Seán Kenny (1923 – 24 April 2002) was an Irish sportsperson.  He played hurling with his local club Borris–Ileigh and was a member of the Tipperary senior inter-county team in the 1940s and 1950s.  Kenny captained Tipperary to the All-Ireland title in 1950.

Early life

Seán Kenny was born in Borrisoleigh, County Tipperary in 1923.  He was born into a family that had a strong association with the game of hurling.  His uncle, Patrick Harty, captained the Tipperary team that won the All-Ireland junior title in 1930.  Kenny was educated at the local national school and later attended Thurles CBS where his own hurling skills were developed.  In 1939 he captained the school to both Dean Ryan (under-17) and Dr.
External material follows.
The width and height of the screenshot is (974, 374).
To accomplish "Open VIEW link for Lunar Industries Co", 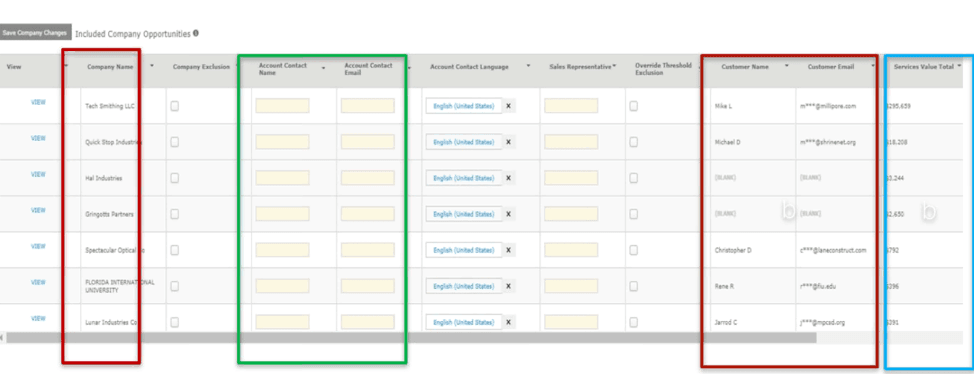I will tap(38, 319).
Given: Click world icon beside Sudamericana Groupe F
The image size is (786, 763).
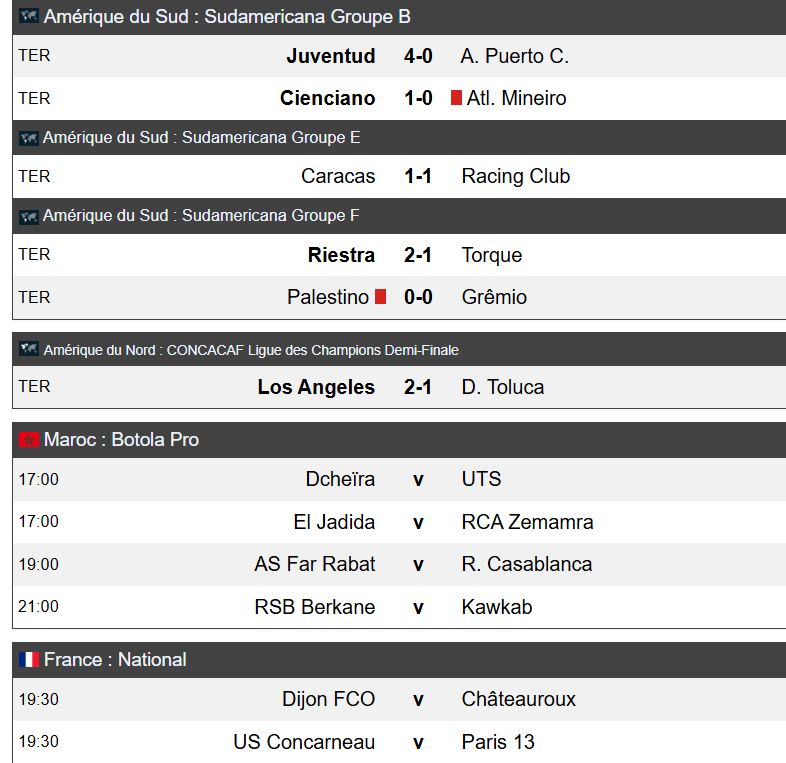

Harty Cup (under-19) titles.

Playing career

Club

Kenny played his club hurling with his local club in Borris–Ileigh and enjoyed much success. He was captain of the club team in 1949 as Borris–Ileigh defeated Kickham's to take their very first senior county championship.  Kenny added a second county winners' medal to his collection in 1950 as Borris-Ileigh retained their title.  He captured a third and final county title in 1953.

Inter-county

Kenny first came to prominence on the inter-county scene in 1941 when he captained the Tipperary minor hurling team in the Munster final.  Cork, however, were the victors that day.

Kenny's skill at club level was quickly noted and he soon made it onto the Tipperary senior hurling team.  It was in his debut season that he enjoyed his first major success when Tipp defeated Limerick by 1-16 to 2-10, giving Kenny a Munster winners' medal.  He subsequently lined out in his first ALl-Ireland final at senior level.  Surprisingly, Laois were the opponents on that occasion, however, the result was expected.  Tipp opened the floodgates with a Paddy Kenny goal before Jimmy Kennedy added two more goals in the second-half.  At the full-time whistle Tipp were the victors by 3-11 to 0-3 and Kenny had captured an All-Ireland.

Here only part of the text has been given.